Two implementation strategies were considered:

Hashing Window Operation: Uses a hash table to divide rows into partitions.
Streaming Window Operation: Relies on pre-sorting of rows to create partitions.
Proposed Implementation

The Streaming Window Operation approach is recommended, as it can reuse 
existing sort operations.
We can merge the sort for partitioning with the sort for ordering by performing 
a single sort using both PARTITION BY and ORDER BY expressions.

Advantages:

Simplified implementation—no need to implement sorting within the WindowNode.
Better performance with only one sort operation with O(N log N) complexity, 
instead of a full sort plus per-partition sort.
The WindowNode needs to store only the current partition.
For frames like ROWS/RANGE BETWEEN UNBOUNDED PRECEDING AND CURRENT ROW, results 
can be computed without storing the full partition:
For ROWS: Only one row needs to be kept.
For RANGE: Only peer rows of the current row need to be kept.
Note: This implementation does not prevent adding Hashing Window Operation in 
the future, which may offer better performance with O(N + N log M) complexity.

Logical Planning

Window function expressions are extracted from LogicalProject and form 
LogicalWindow with window function grouping based on identical frame 
definitions.
This is handled by Calcite’s standard rule: 
CoreRules.PROJECT_TO_LOGICAL_PROJECT_AND_WINDOW.

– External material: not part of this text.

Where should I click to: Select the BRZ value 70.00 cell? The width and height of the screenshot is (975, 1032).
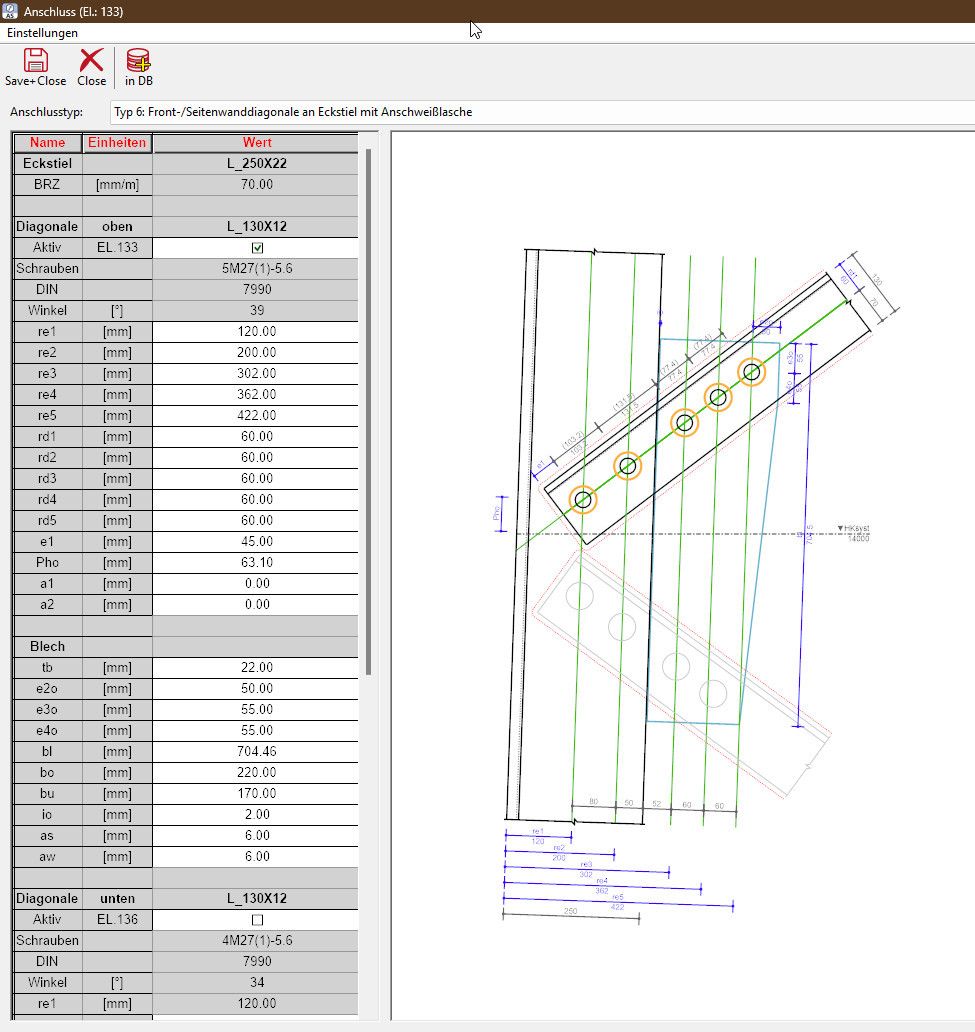click(257, 185)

Constants used in window function calls are stored in LogicalWindow.
Since the aggregation implementation in Ignite uses field indices only, these 
constants must be projected into the input of LogicalWindow and removed 
afterward.

Calcite plan pseudocode:

LogicalWindow(..., const=[1], aggCall=COUNT($const0))
  
becomes:

LogicalProject(exprs=[$1]) -- keeps only the result of the window function
  LogicalWindow(..., const=[], aggCall=COUNT($0))
    LogicalProject(exprs=[1])
  
To support this transformation, a new rule is proposed: 
ProjectWindowConstantsRule.

A new heuristic phase HEP_WINDOW_SPLIT is introduced for applying these two 
rules.

CoreRules.FILTER_WINDOW_TRANSPOSE and CoreRules.PROJECT_WINDOW_TRANSPOSE are 
added to HEP_FILTER_PUSH_DOWN and HEP_PROJECT_PUSH_DOWN.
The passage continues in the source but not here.